This section is intended to introduce various aspects of the art, which may be associated with exemplary embodiments of the presently disclosed invention. This discussion is believed to assist in providing a framework to facilitate a better understanding of particular aspects of the presently disclosed invention. Accordingly, it should be understood that this section should be read in this light, and not necessarily as admissions of prior art.
Production of natural gas from low-permeability shale formations is rapidly increasing in the United States and elsewhere. For example, the Barnett shale in northern Texas has produced more than 3.3 trillion cubic feet (tcf) since 2000 and currently produces more than 3.1 billion cubic feet per day (bcfd). Recoverable natural gas reserves for the Barnett shale alone are estimated to be in the range of 7-20 tcf.

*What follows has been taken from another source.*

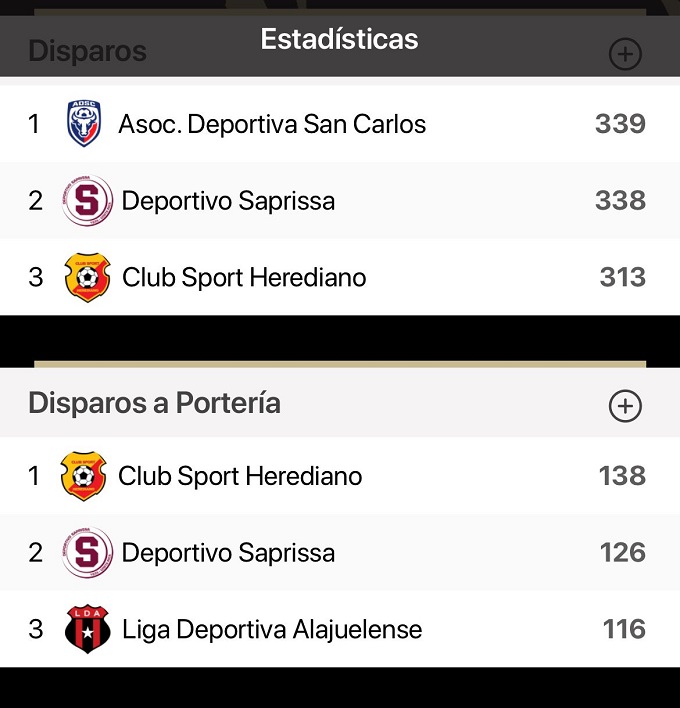680x708 pixels.
Task: Expand the Disparos section with plus icon
Action: tap(625, 54)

Shales that host economic quantities of natural gas may have a number of common properties. In general, they are very fine-grained sedimentary rocks that are rich in organic material (e.g., 0.5% to 25%) and are usually mature petroleum source rocks in the thermogenic gas window, where high heat and pressure have converted petroleum to natural gas. They are sufficiently brittle and rigid enough to maintain open fractures. The gas content of such shales typically is in the range 30 to 500 standard cubic feet per ton of shale. The natural gas found in shale formations is formed primarily of methane, but it can also include ethane, propane, butane, and pentane and inert components such as CO2, N2, and H2S. The composition of natural gas can vary widely, but Table 1 shows the contents of a typical unrefined natural gas supply.

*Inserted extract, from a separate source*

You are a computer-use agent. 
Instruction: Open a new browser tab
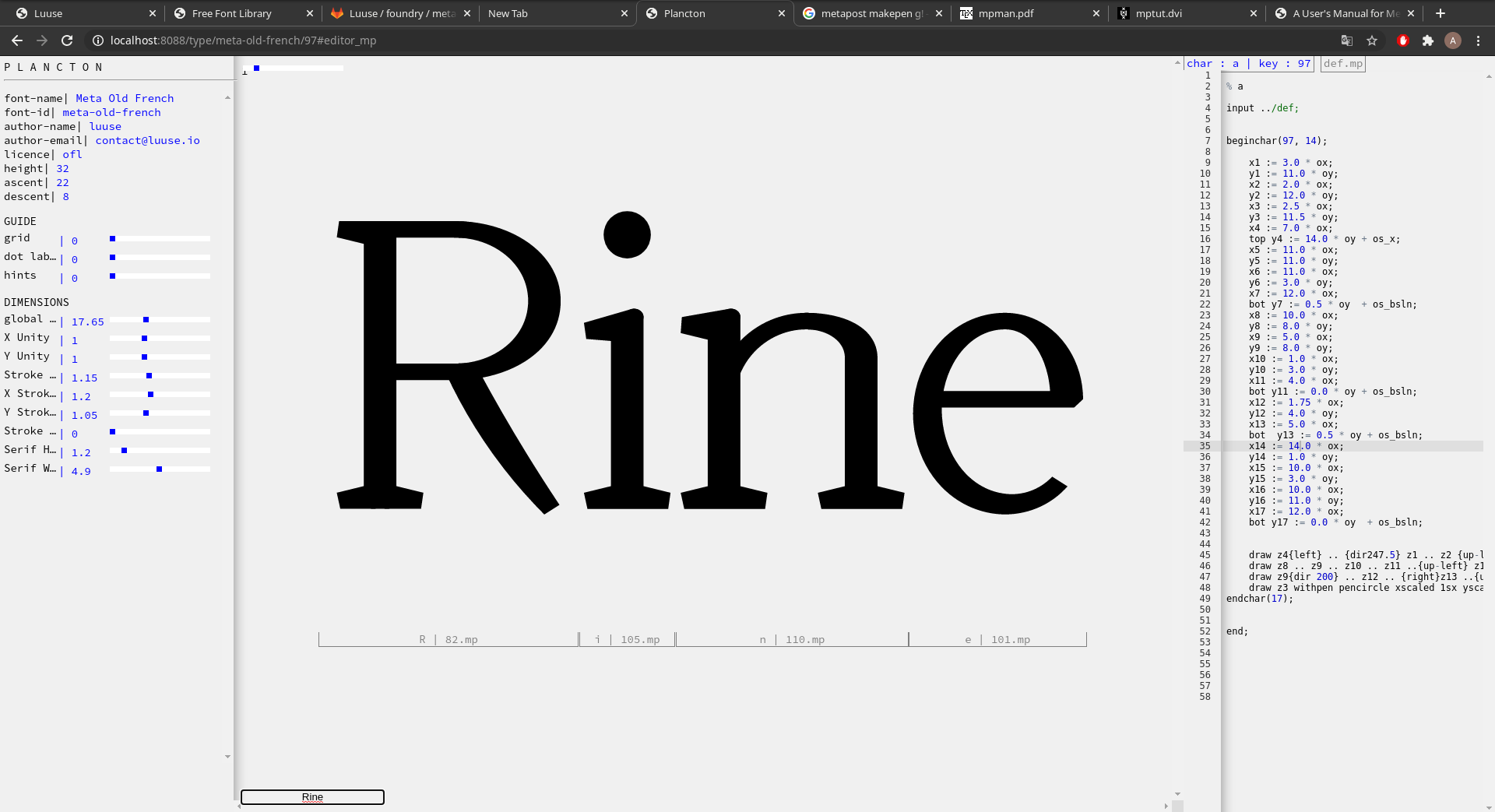click(x=1440, y=13)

TABLE 1Composition of Natural Gas (typical)MethaneCH470-90%EthaneC2H6 0-20%PropaneC3H8ButaneC4H10Carbon DioxideCO20-8%OxygenO2  0-0.2%NitrogenN20-5%Hydrogen sulfideH2S0-5%Rare gasesA, He, Ne, XeTrace
Despite the rapid increase in exploitation of shale gas resources, there are significant opportunities for optimization of gas production rate and recovery. Shale has low matrix permeability, so gas production in commercial quantities requires fractures to provide permeability. Gas shale formations may contain natural fractures, but hydraulic fracturing is generally required to induce additional fractures and enable economic production of the gas. Presently the preferred method for primary production of gas from shale generally consists of drilling a horizontal well and then performing multiple slick-water fracture jobs. Slick-water fracturing is a hydraulic fracturing treatment using water with viscosity reducer. This method enables typical initial well rates in the range of 3-10 million cubic feet per day (mcfd). Published estimates indicate that this method only recovers between 5% and 20% of the available gas. Such rates and recovery factors are much lower than those typically achieved in conventional gas resources.

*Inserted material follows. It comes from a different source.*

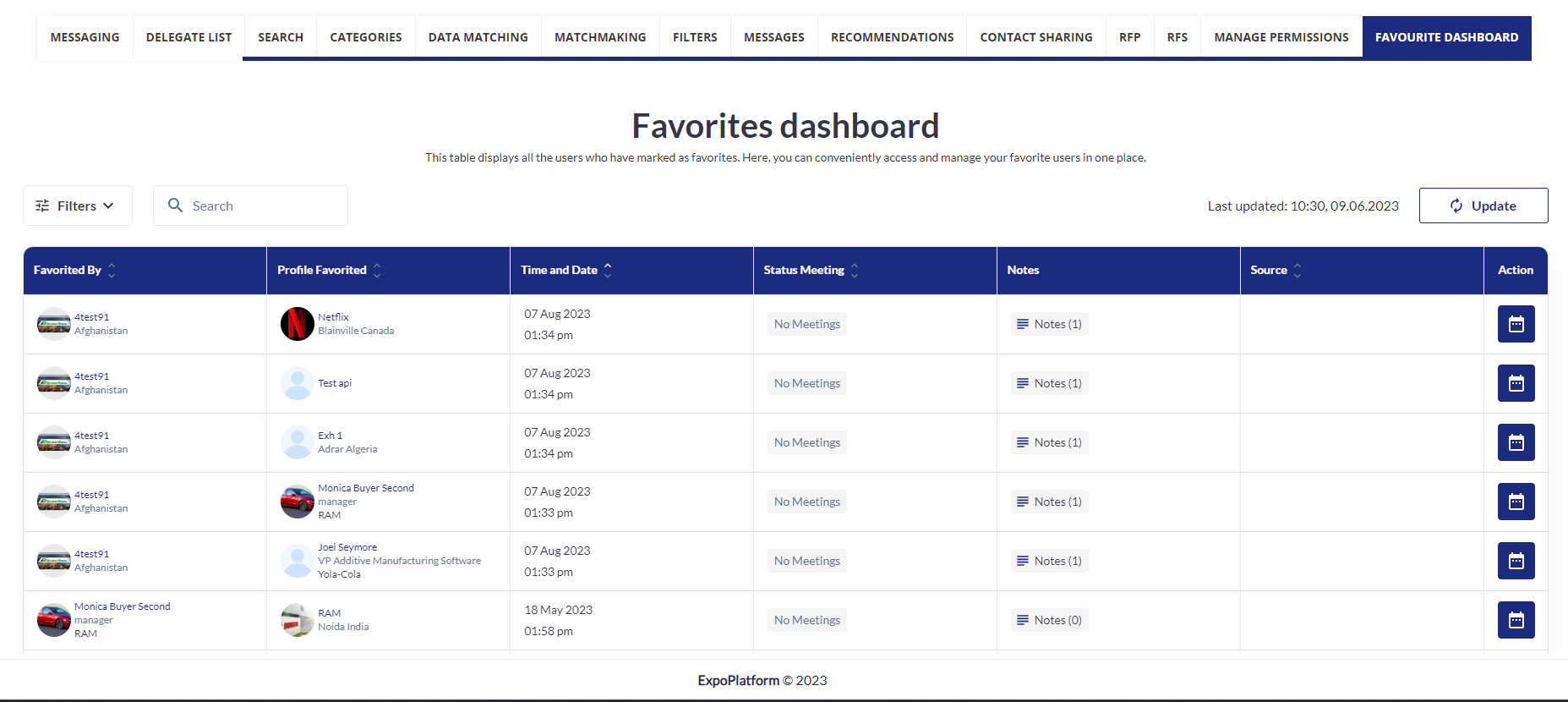The image size is (1568, 702).
Task: Click the calendar icon in the Netflix row
Action: 1516,324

The exact mechanism by which natural gas is stored in low-permeability shale is not well understood; however, much of the gas is believed to reside as free gas in the tight pore space within the shale and in natural fractures. In addition, a significant fraction of the gas is believed to be adsorbed onto organic material and clays within the shale. These mechanisms are similar to the dominant methane storage mechanisms in coal-bed methane deposits and it is believed that CO2 will displace and replace adsorbed methane in coal.
It is also anticipated that, in the future, there will be significant incentives to store large quantities of CO2 underground to reduce greenhouse gas emissions to the atmosphere. Conventional research is focused on deep saline formations as the primary geologic medium for subsurface CO2 storage. However, there are significant challenges associated with storing CO2 in deep saline formations. For example, the deep saline formations would need to be close to the sources of CO2 and the subsurface formations would need to have a suitable trap and top seal so that the CO2 does not escape for periods exceeding centuries. Another major concern is the disposition of the large volumes of brine that will be displaced by the injected CO2.
It has been suggested that a potential solution might be to inject CO2 into shale formations both to enhance displacement of the in-place natural gas and to store CO2. As such there is a need for an improved method for facilitating such displacement of natural gas and storage of CO2.